— START OF DATA LISTING —

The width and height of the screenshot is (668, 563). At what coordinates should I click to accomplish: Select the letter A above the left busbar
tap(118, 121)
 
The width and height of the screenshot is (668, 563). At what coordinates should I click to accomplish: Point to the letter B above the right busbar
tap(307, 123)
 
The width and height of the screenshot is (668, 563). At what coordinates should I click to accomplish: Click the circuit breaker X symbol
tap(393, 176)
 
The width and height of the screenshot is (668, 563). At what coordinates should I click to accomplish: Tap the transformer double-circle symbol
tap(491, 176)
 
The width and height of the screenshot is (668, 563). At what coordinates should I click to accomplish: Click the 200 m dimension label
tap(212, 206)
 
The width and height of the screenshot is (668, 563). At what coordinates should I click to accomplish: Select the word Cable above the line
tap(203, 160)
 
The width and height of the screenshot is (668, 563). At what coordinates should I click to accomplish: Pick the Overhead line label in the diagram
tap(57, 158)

— END OF DATA LISTING —

**DIRECTION**. Shift every answer coordinate in the records above by adding 62 to each number, and write out all the lines again with their requests unchanged.

**CORRECT ANSWER**.
The width and height of the screenshot is (668, 563). At what coordinates should I click to accomplish: Select the letter A above the left busbar
tap(180, 183)
 
The width and height of the screenshot is (668, 563). At what coordinates should I click to accomplish: Point to the letter B above the right busbar
tap(369, 185)
 
The width and height of the screenshot is (668, 563). At what coordinates should I click to accomplish: Click the circuit breaker X symbol
tap(455, 238)
 
The width and height of the screenshot is (668, 563). At what coordinates should I click to accomplish: Tap the transformer double-circle symbol
tap(553, 238)
 
The width and height of the screenshot is (668, 563). At what coordinates should I click to accomplish: Click the 200 m dimension label
tap(274, 268)
 
The width and height of the screenshot is (668, 563). At what coordinates should I click to accomplish: Select the word Cable above the line
tap(265, 222)
 
The width and height of the screenshot is (668, 563). At what coordinates should I click to accomplish: Pick the Overhead line label in the diagram
tap(119, 220)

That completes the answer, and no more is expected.